Huck vem aí... Será? Foto: Divulgação |
LUCIANO HUCK, O ATOR E SUAS CIRCUNSTÂNCIAS
Não é possível afirmar, já, que Huck será candidato à presidência.
Todavia, pistas e ''mal-entendidos'' — como a aparição no Domingão
do Faustão, marcante demais para ser apenas acidente
— alimentam a lenda que pode tornar-se realidade
Por Carlos Melo
UOL – 06/02/2018
No final de novembro, Luciano Huck publicou na Folha de S. Paulo um artigo em que afirmava não pleitear
candidatura alguma à presidente da República, nesta eleição pelo menos.

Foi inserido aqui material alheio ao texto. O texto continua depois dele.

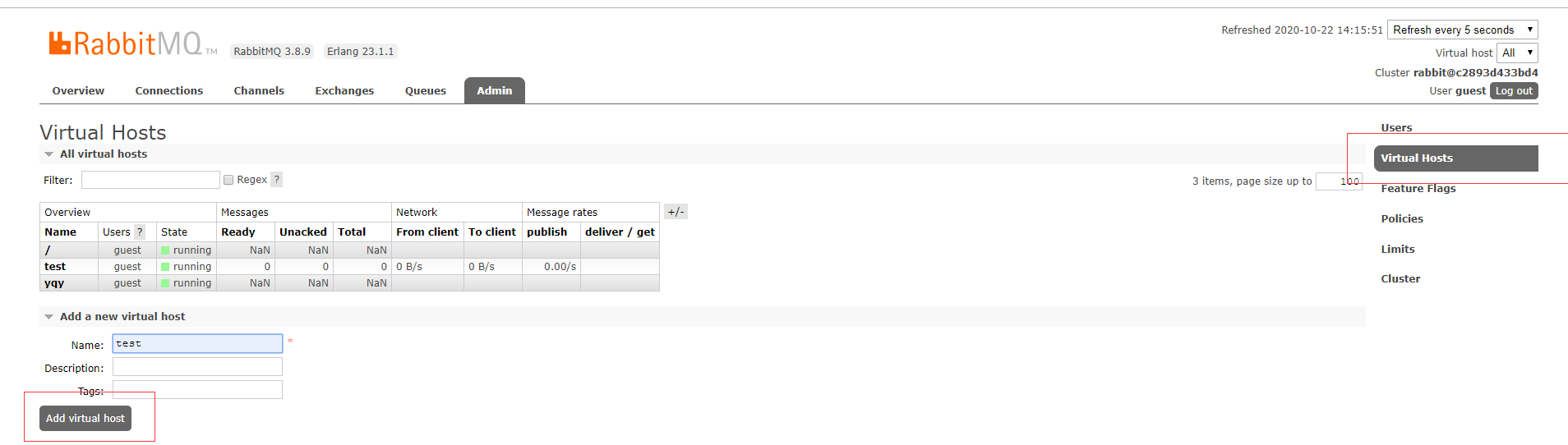Focus the Description input field
Image resolution: width=1568 pixels, height=445 pixels.
197,367
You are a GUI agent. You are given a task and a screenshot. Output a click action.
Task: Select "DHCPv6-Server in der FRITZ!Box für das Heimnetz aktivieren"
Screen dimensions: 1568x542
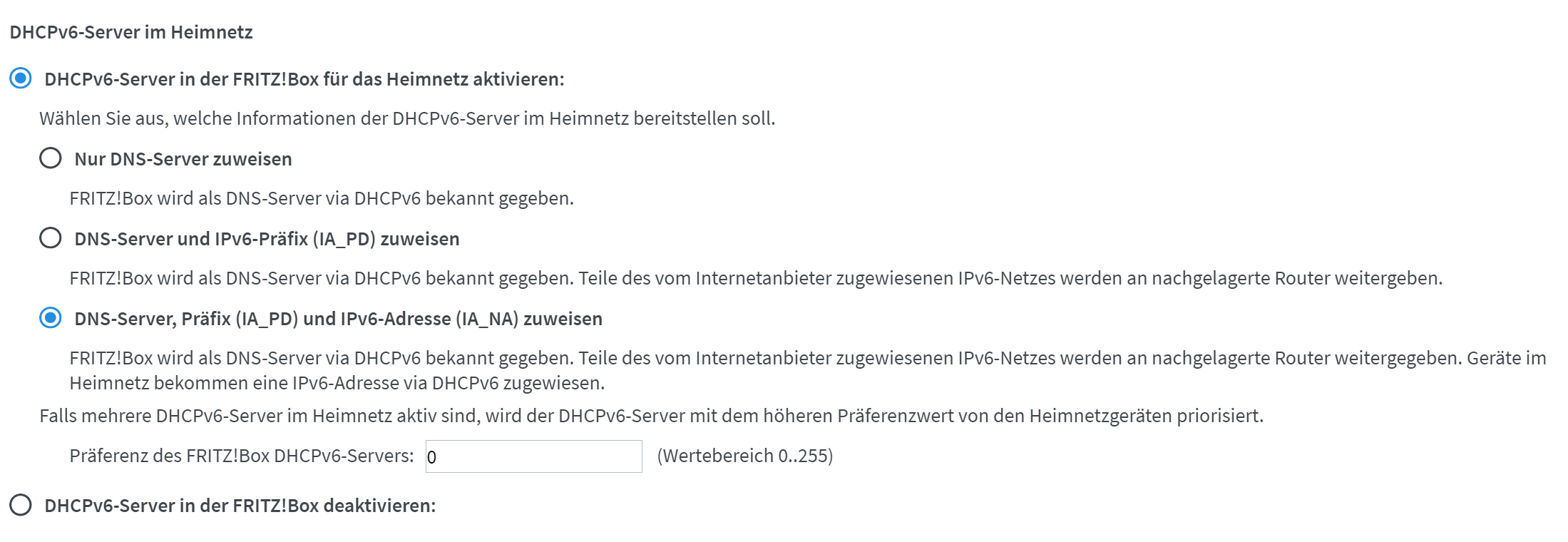(x=21, y=79)
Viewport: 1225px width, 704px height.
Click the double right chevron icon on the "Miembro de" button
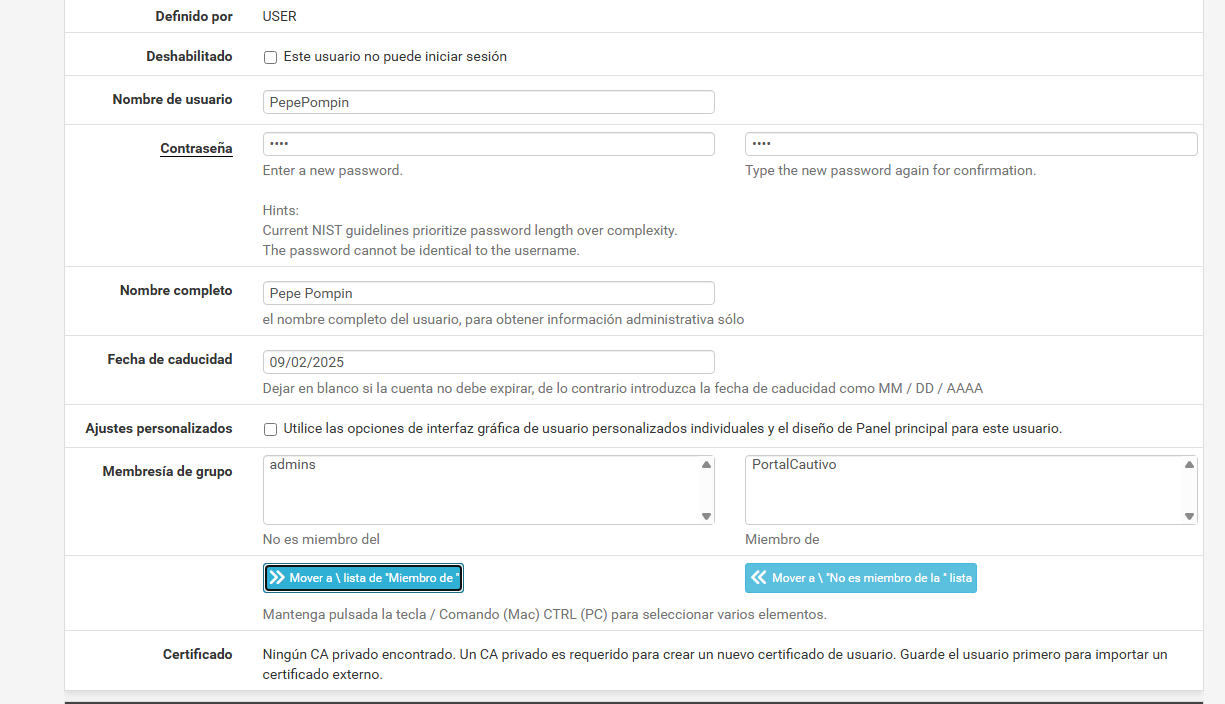tap(277, 578)
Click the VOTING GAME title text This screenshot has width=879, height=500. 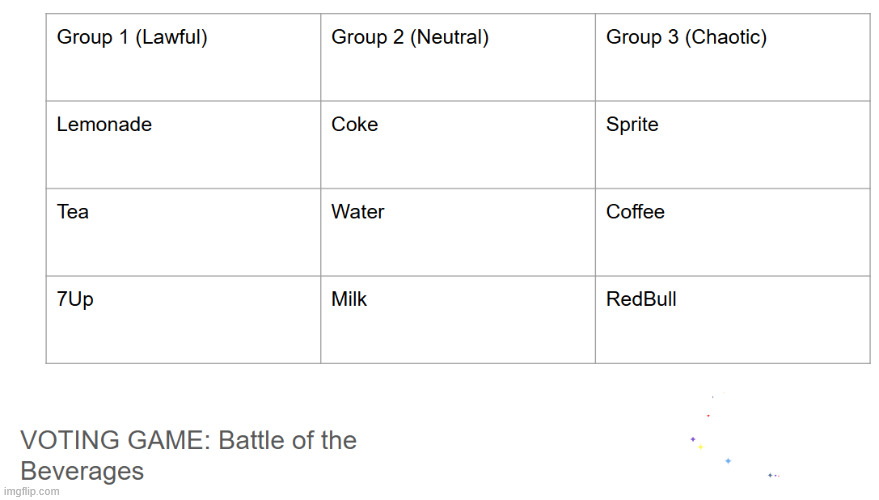pyautogui.click(x=188, y=456)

Comparava-se a Ulisses, de ''A Odisseia'', dizendo amarrar-se aos mastros de
forma a não ceder aos cantos das sereias. Causou impacto porque, naquelas
semanas, os boatos e a expectativa de sua candidatura se expandiam
aceleradamente.
No mesmo dia, publiquei neste BLOG um artigo que procurava captar,
nas entrelinhas, o sentimento mais profundo do apresentador da TV Globo.
Afirmei que a impressão que sua ''negativa'' deixava era a de que ''as portas
de Huck para a política parecem mais abertas que fechadas''. Até porque,
afirmava, ''em política nada é definitivo''.
Com efeito, se as circunstâncias persistissem, seria muito provável
que o espaço para um outsider, ao
feitio de Luciano Huck, continuasse em aberto. E ''logo mais adiante'',
ponderava, ''novas turbulências podem produzir ondas de 'queremismo' por esse
tipo de ator. Um canto aí, sim, irresistível seja para Ulisses tanto quanto
para aqueles que o rodeiam''.
O problema do outsider é
que ele pode ser qualquer pessoa, mas jamais será qualquer um. Esse espaço,
quando aberto, espera ser ocupado por características específicas e bem
definidas. Alguém amplamente conhecido, sem qualquer problema de recall; alguém
com franca e direta comunicação com a massa de eleitores. Alguém que signifique
mais que uma promessa (e aposta) de elevação do que a certeza de mediocridade.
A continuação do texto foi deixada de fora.